まだ完全に実践していない智慧の体系を完全に実践するために、わたしは他のバラモンまたは(道の人)を尊び、重んじ、たよって生活したいものである。
まだ完全に実践していない解脱の体系を完全に実践するために、わたしは他のバラモンまたは(道の人)を尊び、重んじ、たよって生活したいものである。
まだ完全に体得していない<われは解脱したと確かめる自覚(智慧と直観)>の体系を完全に体得するために、わたしは他のバラモンまたは(道の人)を尊び、重んじ、たよって生活したいものである。
しかしわたしは、神々や悪魔や梵天を含めての全世界のうちで、(道の人)やバラモンや神々や人間を含めての生きもののうちで、わたしよりも以上に<われは解脱したと確かめる自覚>を達成している人なるものを見ない。わたしはその人をこそ尊び敬いたよって生活したいのであるが。むしろ、わたしは、わたしがさとったこの理法を尊び、敬い、たよって暮らしたらどうだろう。」

このようにブッダが考えていたところに、インドの最高神にして創造神であるブラフマー神はブッダに語りかけた。

サンユッタ・ニカーヤ 6:2:9-12
そのとき世界の主・梵天は、尊師が心の中で考えておられることを知って、譬えば力のある男が、屈した腕を伸ばし、あるいは伸ばした腕を屈するように、梵天界のうちから姿を隠し、尊師の前に現われ出た。さて世界の主・梵天は、一方の肩に上着をかけて、尊師に向かって合掌し、尊師に向かって次のように言った。

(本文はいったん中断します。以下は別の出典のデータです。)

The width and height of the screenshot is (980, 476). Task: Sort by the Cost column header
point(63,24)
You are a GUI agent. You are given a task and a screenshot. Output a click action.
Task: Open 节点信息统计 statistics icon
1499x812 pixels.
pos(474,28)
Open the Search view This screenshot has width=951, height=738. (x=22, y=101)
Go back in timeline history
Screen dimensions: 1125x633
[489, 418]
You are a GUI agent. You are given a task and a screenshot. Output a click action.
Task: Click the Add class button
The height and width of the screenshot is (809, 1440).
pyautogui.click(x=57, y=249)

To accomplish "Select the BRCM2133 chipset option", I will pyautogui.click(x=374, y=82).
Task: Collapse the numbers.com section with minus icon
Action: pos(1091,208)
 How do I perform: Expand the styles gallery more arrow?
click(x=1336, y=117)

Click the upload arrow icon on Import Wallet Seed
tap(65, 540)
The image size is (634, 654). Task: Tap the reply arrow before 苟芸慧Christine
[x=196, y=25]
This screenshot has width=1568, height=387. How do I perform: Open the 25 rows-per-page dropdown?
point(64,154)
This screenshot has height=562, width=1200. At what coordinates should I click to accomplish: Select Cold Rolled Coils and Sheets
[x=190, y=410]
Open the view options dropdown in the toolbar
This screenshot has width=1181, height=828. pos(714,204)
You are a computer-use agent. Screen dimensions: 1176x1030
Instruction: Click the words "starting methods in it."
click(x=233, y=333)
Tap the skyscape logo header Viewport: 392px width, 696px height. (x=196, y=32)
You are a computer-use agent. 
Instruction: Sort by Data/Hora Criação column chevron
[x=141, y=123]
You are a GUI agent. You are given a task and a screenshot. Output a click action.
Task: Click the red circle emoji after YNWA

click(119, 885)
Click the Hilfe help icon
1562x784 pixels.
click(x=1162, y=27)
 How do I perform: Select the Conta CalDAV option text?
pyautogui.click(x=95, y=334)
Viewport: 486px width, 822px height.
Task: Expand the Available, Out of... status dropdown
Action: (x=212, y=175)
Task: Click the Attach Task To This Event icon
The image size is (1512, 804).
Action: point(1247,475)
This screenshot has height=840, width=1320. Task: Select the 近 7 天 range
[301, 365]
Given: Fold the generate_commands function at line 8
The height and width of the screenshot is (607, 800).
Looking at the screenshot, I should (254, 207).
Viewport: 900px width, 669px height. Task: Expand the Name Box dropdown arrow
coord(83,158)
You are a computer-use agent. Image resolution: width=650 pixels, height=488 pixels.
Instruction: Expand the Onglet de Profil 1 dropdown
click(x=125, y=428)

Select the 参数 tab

「尊いお方さま!そのとおりでございます。過去にさとりを開き、敬われるべき人々であった尊師らも、真理を尊び、重んじて、たよっておられました。未来にさとりを開き、敬われるべき人々である尊師らも、真理を尊び、重んじ、たよられることでしょう。また現在さとりを開き、敬われるべき人(単数)である尊師も、真理を尊び、重んじたよるようにしてくださいませ。」
世界の主・梵天は、このように言った。このように説いたあとで、次いで次のように説いた。
「過去にさとりを開いた仏たち、また未来にさとりを開く仏たち、
また多くの人々の憂いを除く現在の仏、――正しい教えを重んずる
これらすべての人々は、過去に住したし、現在住し、また未来に住するであろう。
これが諸仏にとっての決まりである。